A little thought shows that errors are cumulative, and that failure is always the gathering or intensification of some faulty condition. Let’s prove that by contradiction. One of the simplest and most common cases of error handling is input data checking in a user interface. For example, password checking for your bank account login. The simple error-handling code is:
if username.password <> password login.reject(“wrong password”)
That should work fine, right? Every time I submit a wrong password, it rejects the attempt and prompts for a retry. But software developers (and many bank website users) will recognize the problems with that solution, among them:
- Unbounded retry loop — if I keep getting it wrong, I can’t escape login
- Denial of service — bring down the server by overwhelming it with bad logins
- Eliminating wrong passwords — if it tells me “wrong”, I cross that try off my list
All of these real outcomes have something cumulative in them:
- Time — user may run out of patience
- Load — too much for server to handle
- Learning — revealing more and more information about correct password
Take another common example: the elevator. Would simple limit-checking work for stopping at the right floor? Let’s try.
if floor.location <> floor.desired elevator.descend
Bang! I wouldn’t want to be on that elevator. What’s cumulative? The momentum of the elevator, and the decreasing distance between current and desired location. (Even when nothing is wrong, that distance is commonly called “error”.) But a better example is the elevator’s door-closing protection. It started out with a simple:
if not (door.can_close) door.re-open
Wasn’t it fun back then to keep waving your hand in the door and watch it open again, and keep everyone on the other floors waiting? Quickly, though, elevator software designers realized that even if it’s totally unacceptable to ignore a deliberate foot in the door and start moving, it’s equally wrong to go on closing and re-opening forever. So they added that unpleasant buzzing sound, triggered when the retries reach a certain number or amount of time. Cumulative again.
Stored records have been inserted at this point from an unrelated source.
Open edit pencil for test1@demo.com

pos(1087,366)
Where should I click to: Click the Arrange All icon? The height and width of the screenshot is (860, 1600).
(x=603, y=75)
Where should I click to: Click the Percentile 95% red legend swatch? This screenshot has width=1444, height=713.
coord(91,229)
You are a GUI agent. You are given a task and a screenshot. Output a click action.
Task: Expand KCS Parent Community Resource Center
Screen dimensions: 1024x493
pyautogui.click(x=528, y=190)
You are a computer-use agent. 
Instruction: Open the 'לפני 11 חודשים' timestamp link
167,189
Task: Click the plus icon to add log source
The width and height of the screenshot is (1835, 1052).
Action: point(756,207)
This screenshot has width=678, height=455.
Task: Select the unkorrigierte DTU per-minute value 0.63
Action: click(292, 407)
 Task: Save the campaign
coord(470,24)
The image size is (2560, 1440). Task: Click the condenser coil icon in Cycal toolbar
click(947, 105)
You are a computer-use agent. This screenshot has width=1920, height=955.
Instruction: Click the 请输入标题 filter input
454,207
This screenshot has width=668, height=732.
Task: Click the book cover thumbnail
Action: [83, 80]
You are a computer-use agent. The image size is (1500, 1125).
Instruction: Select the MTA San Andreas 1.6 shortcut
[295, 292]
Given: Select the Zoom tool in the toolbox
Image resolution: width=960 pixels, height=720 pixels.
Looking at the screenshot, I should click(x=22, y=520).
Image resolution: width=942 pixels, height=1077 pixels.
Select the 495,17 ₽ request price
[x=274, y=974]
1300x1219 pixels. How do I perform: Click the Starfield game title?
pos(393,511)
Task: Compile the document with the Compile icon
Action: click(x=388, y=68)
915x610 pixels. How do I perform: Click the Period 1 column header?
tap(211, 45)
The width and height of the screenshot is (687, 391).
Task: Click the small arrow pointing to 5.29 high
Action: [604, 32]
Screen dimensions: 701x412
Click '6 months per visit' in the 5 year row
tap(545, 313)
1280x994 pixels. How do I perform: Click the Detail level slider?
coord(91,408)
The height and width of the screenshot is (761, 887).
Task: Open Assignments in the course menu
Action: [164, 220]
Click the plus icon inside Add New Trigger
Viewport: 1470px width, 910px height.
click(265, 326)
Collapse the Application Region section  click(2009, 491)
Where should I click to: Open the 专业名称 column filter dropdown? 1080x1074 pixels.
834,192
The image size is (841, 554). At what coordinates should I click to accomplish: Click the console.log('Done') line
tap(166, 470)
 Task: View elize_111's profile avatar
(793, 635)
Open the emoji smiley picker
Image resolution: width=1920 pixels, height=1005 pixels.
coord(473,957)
Real-life error-handling, then, has to do more than test for the limit and reject it. It has to recognize faults, count or measure them, and prevent them from growing and leading to failure. In fact, since a fault may be just the limit of an otherwise acceptable condition (e.g. buffer almost full — OK; buffer overflow — fault), error prevention requires identifying and tracking resources even before they reach their limits.
The Tip of the Iceberg
We all like to think that functional requirements are the main thing, and successfully designing and coding to them is enough. Who wants to worry about all the surprises from users, data, and even hardware?
But as Professor Behrooz Parhami shows, in a short (2-page!) article, Defect, Fault, Error,…, or Failure? (pdf), the “Ideal” state that we focus on is just one of 7 common possibilities. The other 6, descending into unpleasantness, are Defective, Faulty, Erroneous, Malfunctioning, Degraded, and Failed.
Our job is really twofold:
- Meet the functional requirements of the ideal state
- Keep the system in that ideal state, and avoid failure
Does failure avoidance have to take 86% (6/7) of the code? I don’t know. But it certainly sounds like the bottom half of an iceberg–a lot more than half is underwater.
Don’t get stuck
Having a standalone consumer application get stuck or crash, requiring reboot, is not the worst thing that can happen. (Worse is incorrect behavior that causes data loss or physical harm.) But requiring a reboot is the most annoying failure in non-safety-critical systems.
If there’s any good news, it’s that the list of fault modes is short:
- System resources exhausted
- Mistakenly idling
- Waiting for acknowledgement that never comes
- Deadlock
Did I miss any?
Only exception-safe code can avoid these undesired end states.
Design by Contract (DbC) is one way to exception safety.
Failure mode and effects analysis (FMEA) helps you plan a path to get there.